When 'It Works' Becomes the Problem
A while back I worked on a system built entirely on .NET 4.8, MSSQL Server, SSIS, and Windows Server 2019. Everything was locked into the Microsoft stack, Visual Studio, AD, and tools that only worked on Windows.
The system had been running for years with zero documentation and tons of hardcoded logic. The team knew it deeply but had been working in isolation so long that questioning anything felt like drag. It wasn’t broken so why fix it?
I raised some flags about how hard onboarding new developers would be, how easy breakable the codebase had become and how risky it was to be so deeply tied to one vendor. The response? Shrugs and silence.
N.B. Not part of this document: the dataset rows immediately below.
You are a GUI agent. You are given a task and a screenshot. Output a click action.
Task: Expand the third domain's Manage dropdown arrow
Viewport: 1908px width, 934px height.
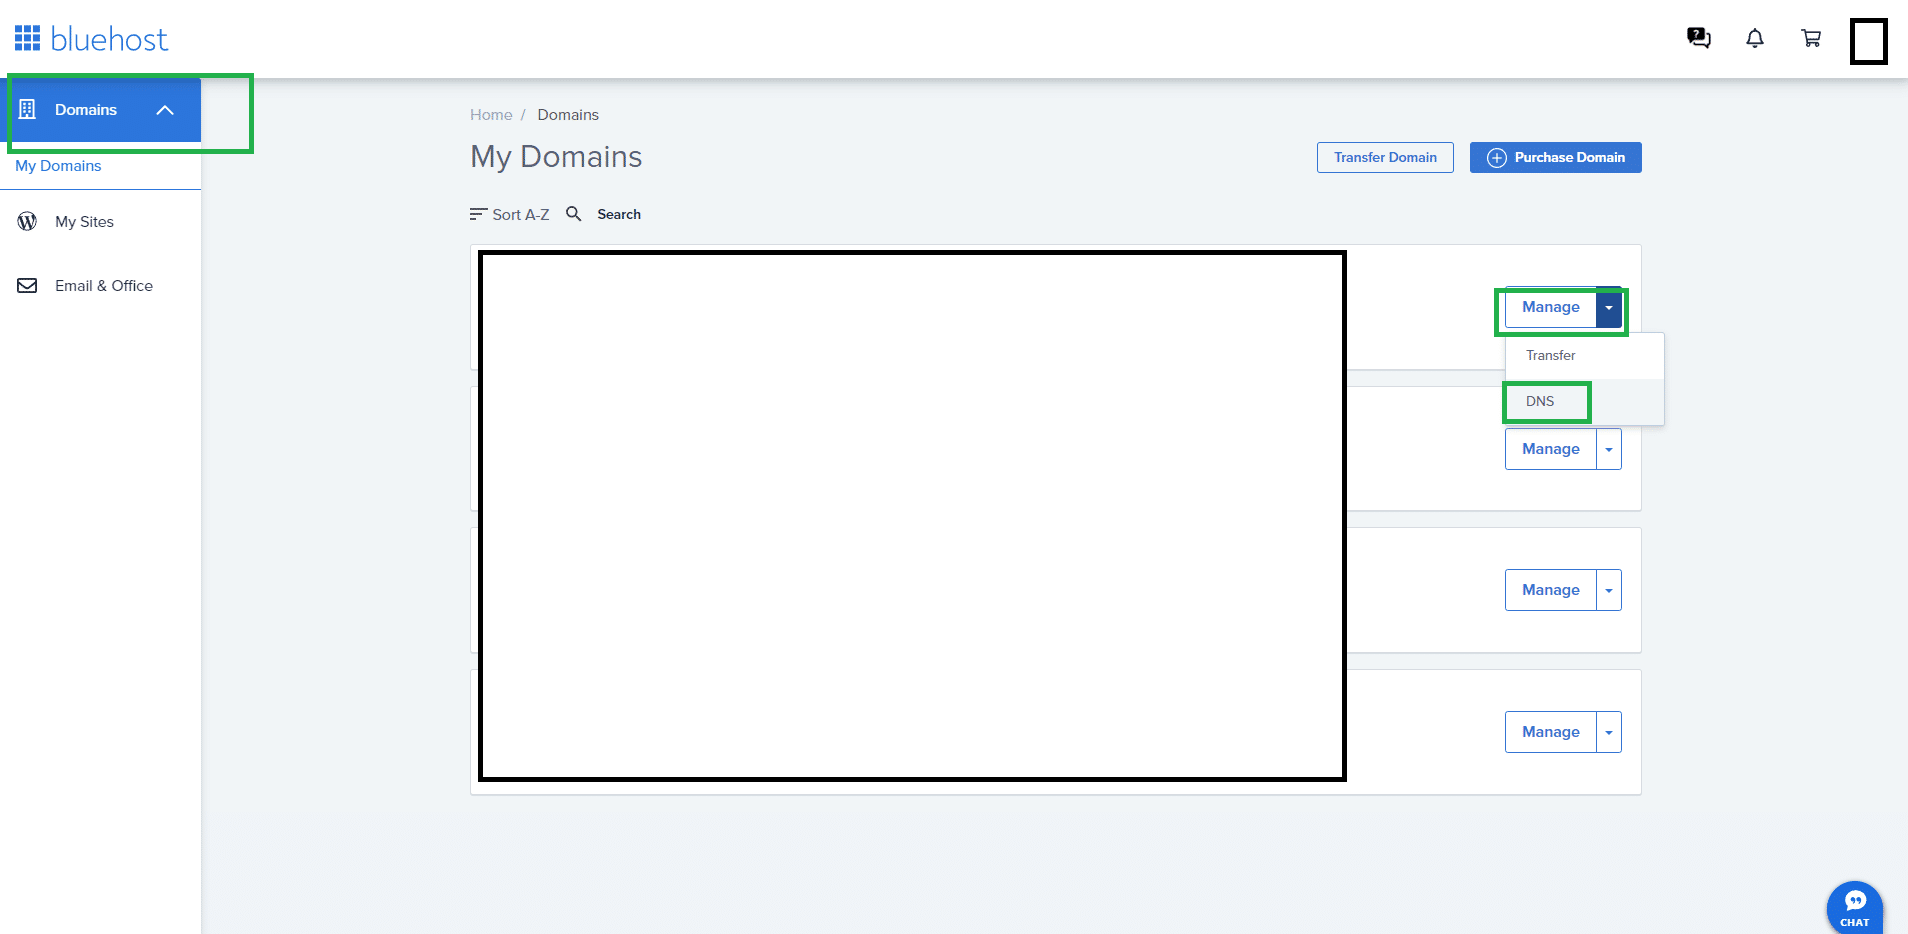[x=1608, y=591]
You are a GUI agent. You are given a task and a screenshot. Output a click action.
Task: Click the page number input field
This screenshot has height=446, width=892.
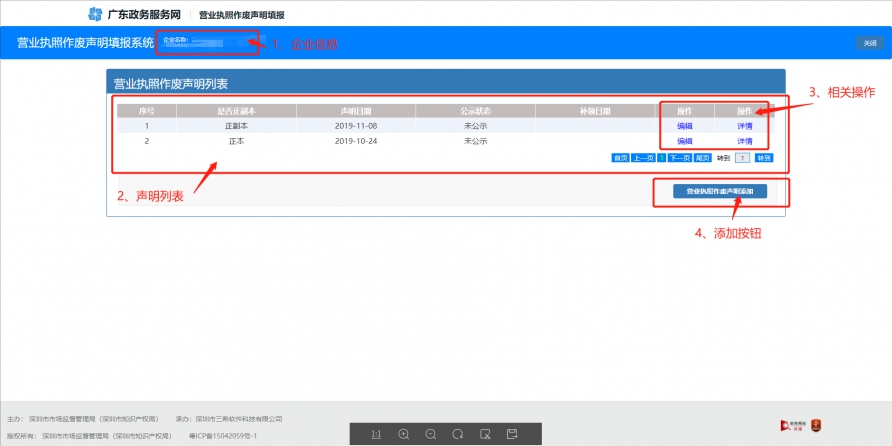tap(742, 158)
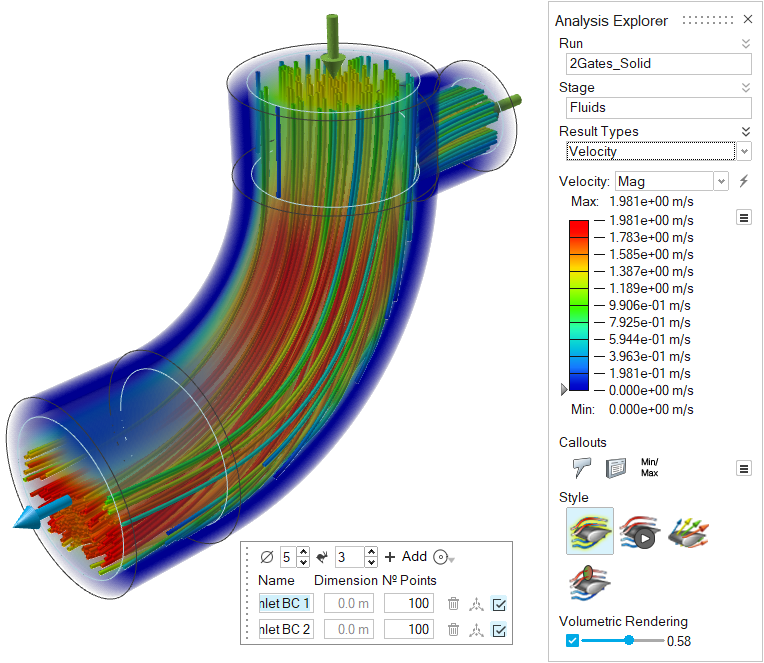Image resolution: width=764 pixels, height=663 pixels.
Task: Click the seed shape dropdown next to Add
Action: [x=443, y=557]
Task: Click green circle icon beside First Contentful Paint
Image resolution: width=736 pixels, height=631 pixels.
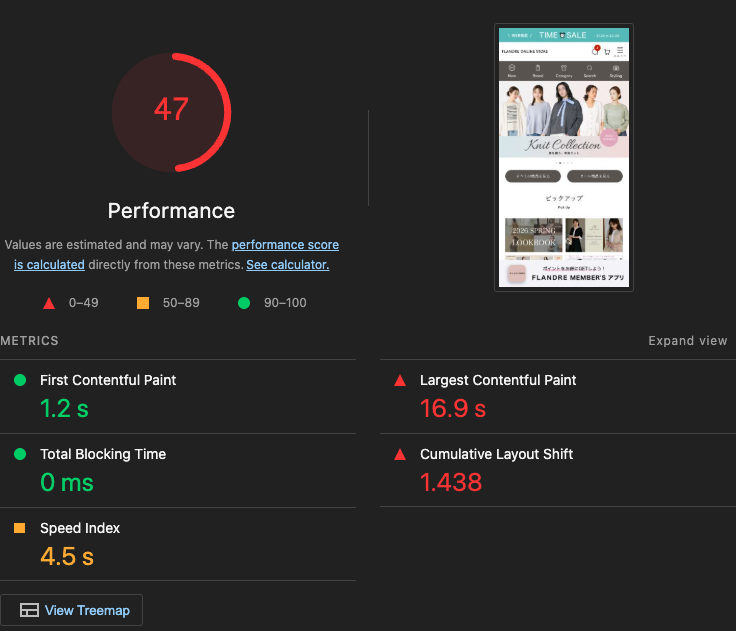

It worked so why fix it?
Then we suddenly needed to port it to .NET core, this brought out a lot of difficulties. Third party libraries had not been ported, we had all window specific code, Windows authentication, Windows services etc. Deployment would also be an issue. Basically a headache and we could not switch over because the codebase was so reliant on Windows platform.
That taught me to avoid deep vendor lock in. Being all in on one platform feels easier short term but it kills flexibility in the long run. It makes change harder, makes hiring harder and it makes your stack age faster than you think.
The client had no technical background, so they never pushed back. The team was comfortable. The system ran. Everything seemed fine from the inside.
From the outside it felt like watching something slowly crumble. Not broken today but in the meanwhile technical debt piling up year after year.
I usually enjoy improving legacy code. But this one was different. It wasn’t just the code it was the mindset. Resistant to change and suspicious of improvement.
If there’s a takeaway here, it’s this “just because something works doesn’t mean it’s working well”. Stability is not the same as sustainability. And the longer you wait to modernize the harder it gets.
If I ever catch myself clinging to old tools just because “they still work” I hope someone calls me out (or slaps me).